Last week, the department store chain’s parent, Sears Holdings Corp SHLD.O, said the performance of the Canadian unit would likely hold back its own fourth-quarter results.
“There are areas that I wish were further along in our transformation plan,” McDonald said in an interview. “We still have a lot of work to do.”
Sears Canada’s sales at established stores, a key measure for retailers, fell at least 4 percent each year between 2008 and 2011, with the decline reaching 7.5 percent in 2011. There was no relief through McDonald’s first full year as CEO - in the third quarter to October 27, 2012, same-store sales dropped 5.7 percent.
Sears Holdings trimmed its stake in the Canadian unit from about 95 percent to 51 percent in November, distributing the stock to its own shareholders. The parent company’s top shareholder is Chairman Edward Lampert, also appointed CEO last week.
McDonald said he is not changing his plan for the Canadian company, which calls for boosting service and sprucing up some stores as well as refocusing on several “hero” categories where he believes Sears is strongest, like mattresses and major appliances.
He said there has been growth in major appliances, mattresses and baby goods.

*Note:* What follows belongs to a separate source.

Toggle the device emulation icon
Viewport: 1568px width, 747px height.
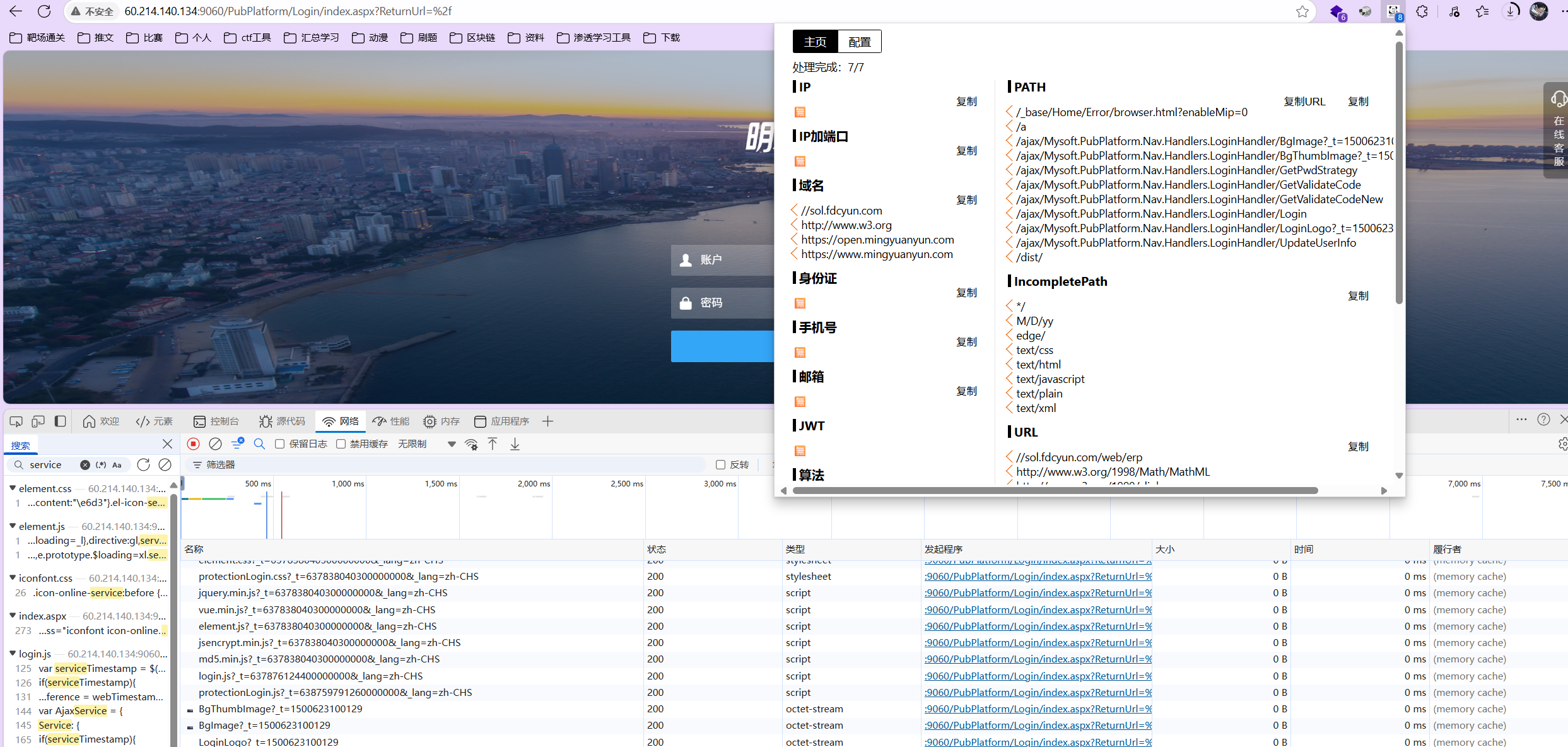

The baby section, revamped in June, achieved double-digit sales growth at established stores, and inventory is in better shape.
But apparel lagged until the fourth quarter, and home decor and Craftsman tools have been “challenges.”
McDonald’s latest target is apparel, and the company on Thursday announced new design deals with denim brand Buffalo International Inc and Aldo Group, a Canadian footwear designer and retailer.
Sears Canada will do less design work in-house, McDonald said. It hopes better design will boost sales of private-label clothing, which makes up more than half its apparel business.
Canadian retailers are bracing for the entry of U.S. discount retailer Target Corp (TGT.N), set for this spring, and experts say Sears Canada may be particularly vulnerable.
One early impact has been a tight retail job market, and McDonald said Sears launched new retention programs and a “future leaders” program to hire new store managers and buyers. But he played down the idea that Sears and Target have very similar markets.
“Canadians will shop at Target. They’re going to be new and interesting,” he said. “But they offer a value equation that’s different and unique in the marketplace.”
On December 13, Sears Canada said it would pay a C$1.00-a-share special dividend, and McDonald said the payout was not inconsistent with his turnaround push.
“The business, financially, is still healthy. We have a strong balance sheet, we have no debt,” he said. “We still have access to a lot of means to drive the transformation.”
Sears Canada closed three major downtown stores in Vancouver, Calgary and Ottawa in the fall, in return for a hefty payout from developer Cadillac Fairview. In December it said it had agreed to sell its share of a leasehold interest in an Alberta mall.
McDonald did not rule out closing other stores: “We’re constantly evaluating our portfolio of stores,” he said.